Inasmuch as I never expected my innocent post to stir up such ballyhoo, please find the following from the Marshall website regarding the SV20C, which I hope will add more light than heat to the debate about plexis. Incidentally, I'll be posting an NAD notice next week as I just got one for about $1100 ($1325 with tax and shipping) on Reverb. Anyway, here's the quote:

"The power of a Plexi in a new portable style. Now the legendary sound of the 1959SLP is yours for the taking, packaged in a 20W combo that you can enjoy at home or in the studio. It’s got the same vintage tones you know and love, just redesigned for the modern player.

Whether you’re looking for warm blues tones or punchy leads, the SV20C has all the same tonal options as the original 1959SLP. Choose between the high treble and normal channel, or find the perfect blend between the two using a patch cable. While its predecessor was built to get loud, the SV20C is equipped to handle those quieter environments with power reduction to 5W."

This suggests that the "Plexi" designation refers to the sound of a 1959SLP while the name comes from the faceplate. But what exactly is a 1959SLP? Here's more from the website...

"There's a lot that can be said about the 60's but there’s no denying that it was a decade that delivered some great amps. In over 50 years of Marshall, only a select handful of amps can come close to the legendary status of the ‘Plexi’ amplifiers. Their popularity and heritage have stood the test of time, which is why they are still replicated and produced today.

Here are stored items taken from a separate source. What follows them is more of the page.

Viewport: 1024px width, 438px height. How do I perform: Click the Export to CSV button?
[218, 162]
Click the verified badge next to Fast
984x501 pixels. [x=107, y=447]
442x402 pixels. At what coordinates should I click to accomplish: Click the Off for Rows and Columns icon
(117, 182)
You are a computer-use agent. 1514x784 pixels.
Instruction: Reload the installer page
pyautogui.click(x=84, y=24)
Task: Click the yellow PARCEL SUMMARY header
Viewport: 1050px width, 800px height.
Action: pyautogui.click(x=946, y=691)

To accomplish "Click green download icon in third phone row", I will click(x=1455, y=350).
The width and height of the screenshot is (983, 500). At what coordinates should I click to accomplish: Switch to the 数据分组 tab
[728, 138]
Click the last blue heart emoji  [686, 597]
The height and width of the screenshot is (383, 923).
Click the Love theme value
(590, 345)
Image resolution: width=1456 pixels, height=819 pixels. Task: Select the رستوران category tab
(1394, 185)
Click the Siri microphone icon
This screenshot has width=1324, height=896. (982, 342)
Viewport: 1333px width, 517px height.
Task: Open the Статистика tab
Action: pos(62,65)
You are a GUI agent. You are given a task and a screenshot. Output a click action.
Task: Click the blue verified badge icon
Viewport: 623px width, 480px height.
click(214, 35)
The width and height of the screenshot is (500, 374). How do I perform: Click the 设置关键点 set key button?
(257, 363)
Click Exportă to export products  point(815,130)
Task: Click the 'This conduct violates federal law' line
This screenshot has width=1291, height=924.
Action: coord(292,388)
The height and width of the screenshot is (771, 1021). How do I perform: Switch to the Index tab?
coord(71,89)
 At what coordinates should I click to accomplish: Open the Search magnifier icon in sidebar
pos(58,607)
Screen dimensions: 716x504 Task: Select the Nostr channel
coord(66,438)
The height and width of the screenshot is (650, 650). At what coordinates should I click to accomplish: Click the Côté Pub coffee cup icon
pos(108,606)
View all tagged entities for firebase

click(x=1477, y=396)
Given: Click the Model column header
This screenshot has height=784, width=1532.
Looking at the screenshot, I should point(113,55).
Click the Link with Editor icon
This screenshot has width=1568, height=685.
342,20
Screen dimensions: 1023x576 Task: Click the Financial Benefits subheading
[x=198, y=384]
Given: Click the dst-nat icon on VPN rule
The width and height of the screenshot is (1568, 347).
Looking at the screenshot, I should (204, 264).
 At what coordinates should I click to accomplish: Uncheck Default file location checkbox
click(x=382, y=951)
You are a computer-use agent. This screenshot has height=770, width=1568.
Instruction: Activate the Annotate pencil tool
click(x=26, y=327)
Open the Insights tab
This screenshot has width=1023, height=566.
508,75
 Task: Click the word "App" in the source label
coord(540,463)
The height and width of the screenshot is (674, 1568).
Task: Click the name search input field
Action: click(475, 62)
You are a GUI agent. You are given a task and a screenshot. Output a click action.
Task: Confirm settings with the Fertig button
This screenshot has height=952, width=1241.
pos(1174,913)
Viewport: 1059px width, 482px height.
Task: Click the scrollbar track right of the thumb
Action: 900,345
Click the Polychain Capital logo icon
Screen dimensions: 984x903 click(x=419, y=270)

The journey to the ‘Plexi’ began when Pete Townshend was once more asking for a louder amplifier. The Marshall team delivered a prototype with four KT66 valves and two 50 watt transformers. It was immediately clear that the sonic range of this amp was different to anything that had come before it. By the time the first production models were developed in 1965, the 50 watt transformers were replaced with 100 watt output transformers. In 1967, the KT66 valves were replaced with EL34’s, now synonymous with traditional Marshall growl and bite.

The look and aesthetic of the ‘Plexi’ amplifiers are arguably one of the most defining features. The name originates from its shiny, Plexiglas panel, commonly used on Marshall amps between 1965-1969. Although many amps are referred to as ‘Plexi’s’ The 100 Watt Super Lead (model number 1959) is most commonly associated with the name.

Since its glory years, the ‘Plexi’ has been reintroduced as part of the Vintage Reissue series and also in the Handwired Series. We proudly built a replica so exact that its sonically impossible to tell the difference. To ensure modern versatility we also added a Series FX Loop with a True Bypass switch feature. The Vintage Reissue has done incredibly well and is favoured by Kevin Skaff from A Day To Remember, Dan and Justin Hawkins from The Darkness and many others.

Then 2019 was when the 1959SLP became tameable. The Studio Vintage recreated the 1959SLP in a 20W form. Portable and perfect for small gigs and rehearsals, the Studio Vintage is easy on the eyes and ears, stylistically modelled after the classic Plexi with all that classic tone to boot. We also released a 100W limited edition 1959HW Bernie Marsden signature amp too later that year."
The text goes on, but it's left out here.